== Task to carry out ==
Going through the data, count each line that has the word "screenshot". Reply with the total and nothing more.

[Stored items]

---*---

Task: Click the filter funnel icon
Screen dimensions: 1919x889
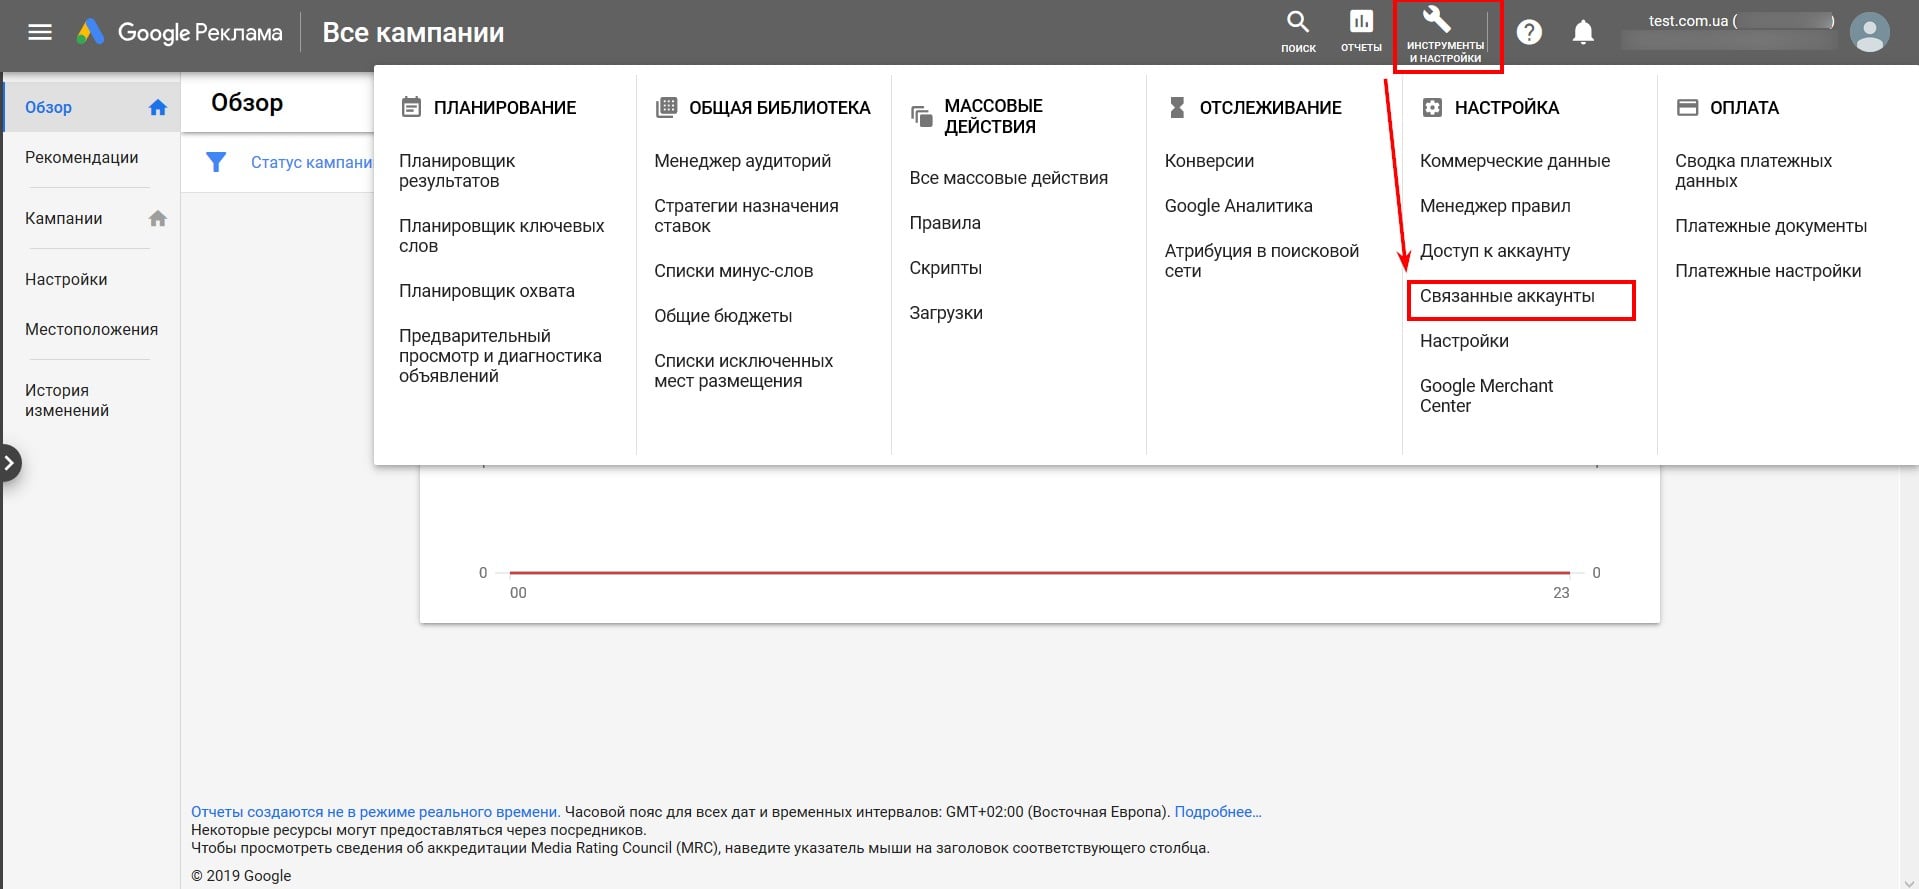Action: coord(216,162)
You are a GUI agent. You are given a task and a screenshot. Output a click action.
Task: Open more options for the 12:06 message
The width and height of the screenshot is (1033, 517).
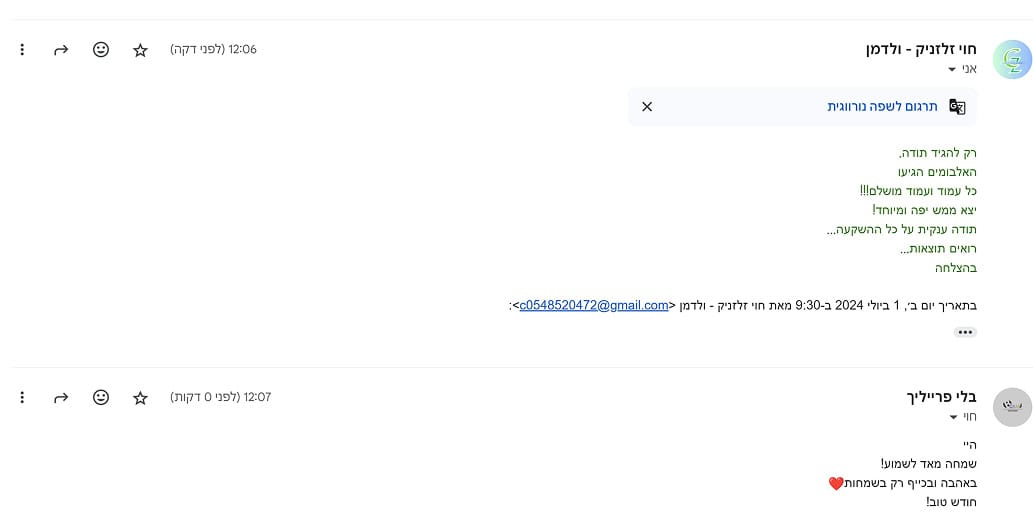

---*---

== Result of the exercise ==
2